A gripping prologue hints at the kind of tension and stunning imagery to come. The narrative jumps decades later to 1971 when a team of explorers and a military unit with differing goals are paired together to explore an uncharted island. Of course, along with natives and a giant ape, there are a variety of truly creepy, gigantic creatures. (Think Darabont's The Mist) "KONG SKULL ISLAND" is remarkable in many ways, and while the special effects are often amazing, Vogt-Roberts' skill at creating depth to characters as in his "Kings of Summer" film, goes a long way in making this film accessible to a wider audience than most action films.
John C. Reilly steals virtually every scene he's in and that's not an easy task with co-stars as engaging as Brie Larson, Samuel L. Jackson and John Goodman. Rarely has an actress held her own in a big action-packed, testosterone-fueled epic as well as Larson manages here. To her credit, she's not resigned to comic relief or a sexual stereotype. She truly emulates a fully-dimensional, intelligent and beautiful woman under-represented in film today. Bravo!
While Jackson's character is the only one seemingly built within a comic-book archetype, nothing in his performance of the film's narrative fails. It's a rousing 118 minute experience and powerful enough to make all viewers happily sit through a poignant, effective end-credit sequence. Don't miss it!
WARNER BROS is thankfully still releasing 3D blu-ray for those fans of the format(it's rarer and rarer to find 4K tvs offering 3D passive or active these days) While most 3D blu-ray releases suffer from a darker image in comparison to the standard non-3D blu-ray, this 3D release offers a stunning image that is just as bright and vibrant as the regular blu-ray! Even in the darkest scenes, there's a staggering amount of detail! Perhaps most surprising is the fact that while the film wasn't filmed in native 3D, this is an example wherein post-processed 3D actually feels right to many scenes. Sure, there are great moments when explosions hurl things out of the screen straight at the viewer, but the overall depth to scene-after-scene is really exciting and opens up the film more than the standard blu-ray in many pleasant ways.
The 4K UltraHD blu-ray release sports HDR10. The detailing in foliage, clothes and much more is a notable improvement over the already impressive standard blu-ray. The design of the film pushes colors to a vibrant extreme of hues and they're flawlessly rendered in 4K. While the standard blu-ray offered an impressive range, it just doesn't come close to what's achieved with HDR10. While contrast is impressive on the standard blu-ray, detail in darker scenes is discernibly improved on the 4K and there's a stunning improvement in brightness as well. As good as the blu-ray 3d image is, if only able to select one format, go with the 4K!
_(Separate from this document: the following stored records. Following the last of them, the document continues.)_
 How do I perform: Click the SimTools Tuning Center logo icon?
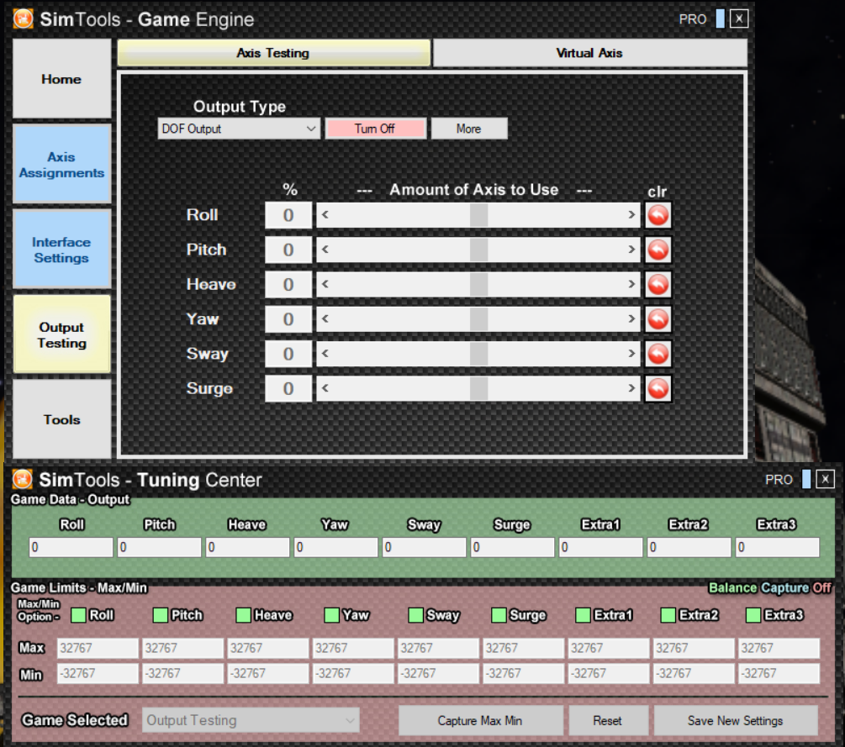[x=23, y=480]
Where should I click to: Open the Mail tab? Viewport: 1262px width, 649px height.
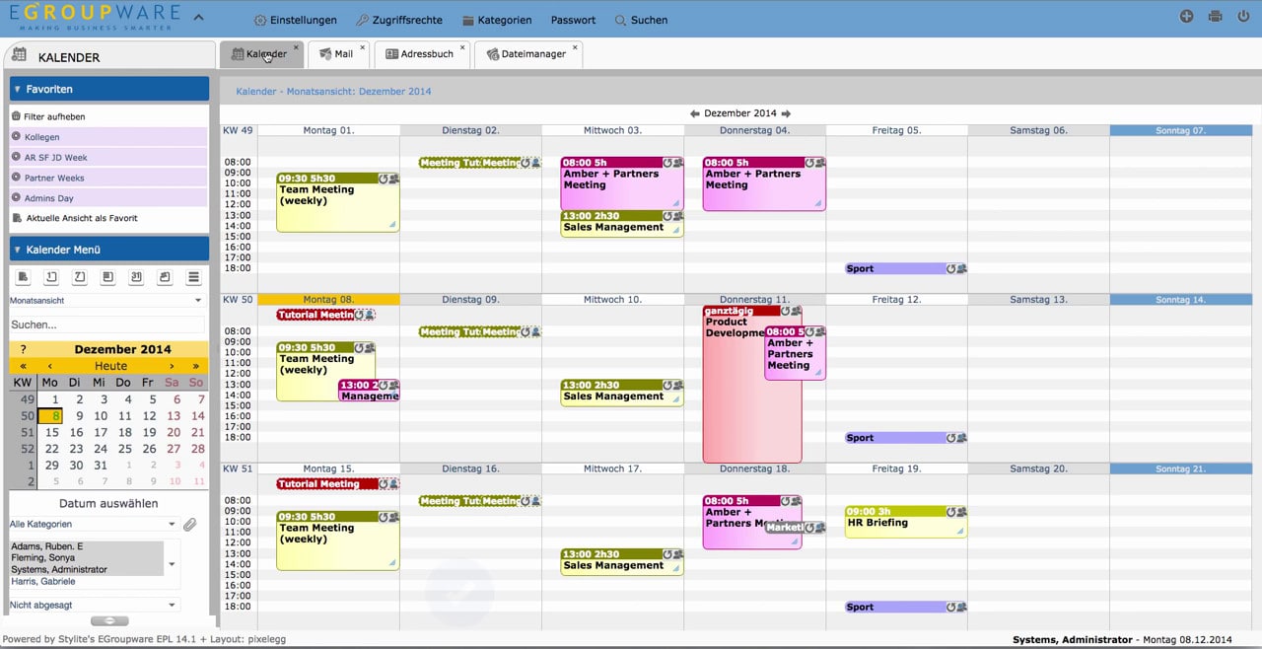[x=337, y=54]
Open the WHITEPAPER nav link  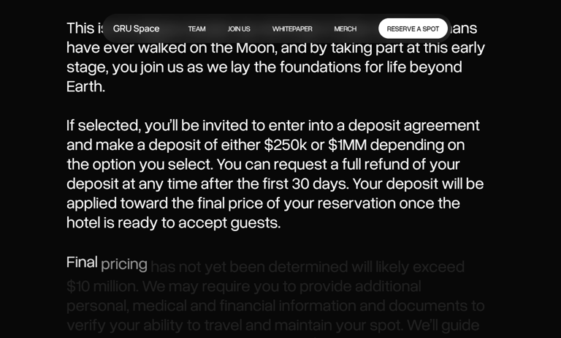[292, 29]
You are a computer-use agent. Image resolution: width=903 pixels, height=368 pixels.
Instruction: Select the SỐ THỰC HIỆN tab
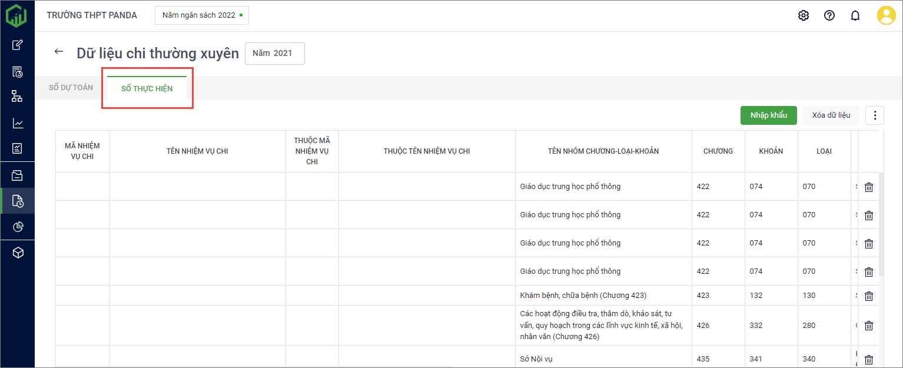(x=147, y=88)
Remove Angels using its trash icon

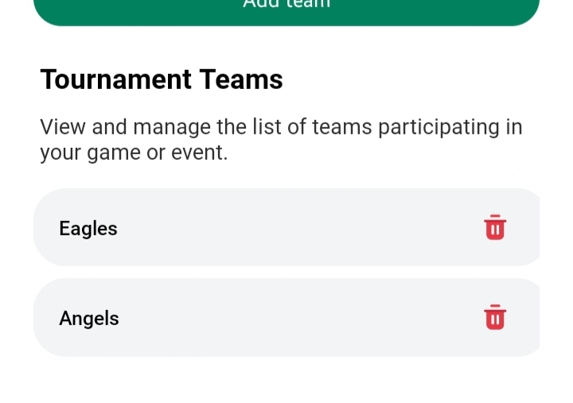pos(495,317)
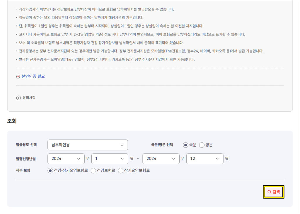Select the 영문 radio button
The image size is (300, 214).
pyautogui.click(x=202, y=145)
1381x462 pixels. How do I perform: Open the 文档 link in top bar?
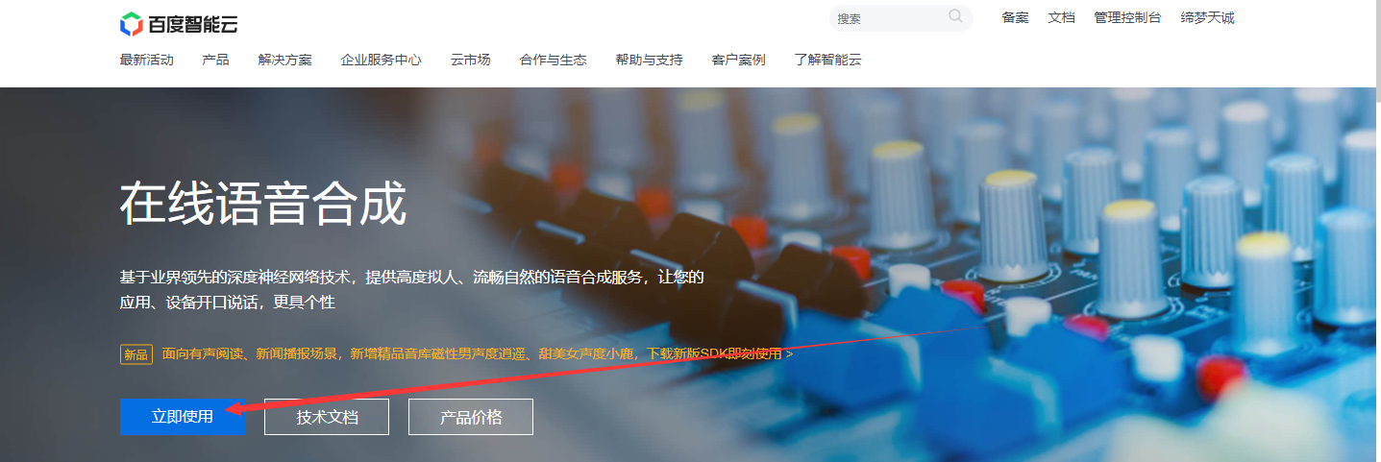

The audio(DTS-HD MA 5.1) offered on the 3D blu-ray is dynamic throughout. A wide range of immersive effects grips the audience from opening credits and in virtually every scene to follow. Dialogue, music and effects are flawlessly balanced. It's really a great mix! That is, however, until one hears the Dolby Atmos offered on the 4K! The Atmos mix opens up the environment in ways that one couldn't even imagine while mesmerized by the DTS-HD 5.1. Bass is fuller, but even more subtle ambient effects are more impressive on the Atmos mix. This Atmos mix makes for an impressive argument for anyone who's been waiting to get out there now and buy a Atmos-receiver!
WARNER BROS has included an audio commentary with the film's director. To be fair, Vogt-Robers offers some insightful info for the die-hard film fans. But, for casual fans, he provides such a passive delivery, it may be too hard for many to sit through.
Two featurettes explore the differences between the variety of Kong films over the years.
Plenty of other short extras are included, with cast-crew interviews and a short deleted scene segment.